Étude psychodynamique
Ce que nous venons de décrire à propos des tests projectifs laisse déjà largement entrevoir
les grandes lignes autour desquelles s’organise le fonctionnement mental. Au niveau des
mécanismes de défense, le clivage est, de l’avis des divers auteurs, le facteur essentiel.

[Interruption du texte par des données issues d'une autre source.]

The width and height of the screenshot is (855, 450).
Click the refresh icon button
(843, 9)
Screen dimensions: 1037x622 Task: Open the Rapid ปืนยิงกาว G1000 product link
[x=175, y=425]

Cependant, à la différence des psychoses, le clivage porte avant tout sur les aspects
qualitatifs des objets (Marcelli, 1981) le bon et le mauvais étant activement maintenus
séparés. Ainsi ces enfants paraissent typiquement bloqués au niveau de la phase
schizoparanoïde et ne peuvent accéder à la position dépressive pour établir des relations
d’objet pleines et entières. Ce clivage s’accompagne d’autres types de mécanismes
défensifs : identification projective, idéalisation, déni, omnipotence, qui tous aboutissent à
créer une sorte de cercle vicieux renforçant le clivage. Diatkine (1969) insiste sur
l’importance relative des processus primaires de pensée qui ne peuvent être ni tempérés
ni organisés par une secondarisation efficiente. Au sein de ces processus primaires,
l’agressivité – qu’elle réponde à des expériences de frustrations trop sévères dépassant les
capacités adaptatives du moi de l’enfant ou qu’elle trouve sa source dans l’équipement inné
de l’enfant – est envahissante (Widlöcher, 1973), entravant toute organisation cohérente de
la vie libidinale. Sur le plan structurel, si le moi et le non-moi semblent distincts, en revanche
l’organisa- tion surmoïque est le plus souvent déficiente, remplacée d’ailleurs par la
problématique narcissique. Les images parentales ne s’organisent pas dans le registre
œdipien, mais restent saturées de traits préœdipiens : mère envahissante, toute-puissante
et dangereuse, image paternelle mal distinguée de l’image maternelle, toutes les deux
investies d’un pouvoir phallique redouté.
Évolution
L’un des autres points de validité de ces deux tableaux réside dans leur évolutivité
relativement positive qui se distingue nettement de celle des enfants présentant un trouble
envahissant du développement. Les études de devenir disponibles tant en France
(Fombonne et Achard, 1991 ; Mises et Perron, 1993) qu’outre-Atlantique (Sparrow et coll.,
1986 ; Rescorla, 1986) montrent une évolution assez variable, plutôt de bonne qualité et
schéma- tiquement de quatre types.
Quelques-uns développeront en fin de période de latence une organisation psychotique
évidente avec une évolution de type schizophrénique possible. D’autres présenteront une
évolution dominée par un déficit dans un ou plusieurs secteurs particuliers (dyspraxie
importante, retard persistant de langage, échec scolaire, inhibition sociale, etc.). Un grand
nombre d’enfants enfin s’organisent autour d’une pathologie qu’on pourrait qualifier de
cicatricielle : sous une adaptation en surface à la réalité domine la fragilité de cette
adaptation, une rigidité évidente du fonctionnement mental marqué par une anxiété
importante, des défenses projectives et un recours à l’agir. Ces dernières formes présentent
une continuité certaine avec les tableaux cliniques décrits par les psychiatres d’adultes sous
le nom d’état limite. Dans ces formes, l’apparition d’un trouble de l’humeur à l’âge adulte
est fréquente. Enfin, certains enfants ont une évolution excellente avec une insertion
normale au bout du compte et un fonctionnement mental de type névrotique.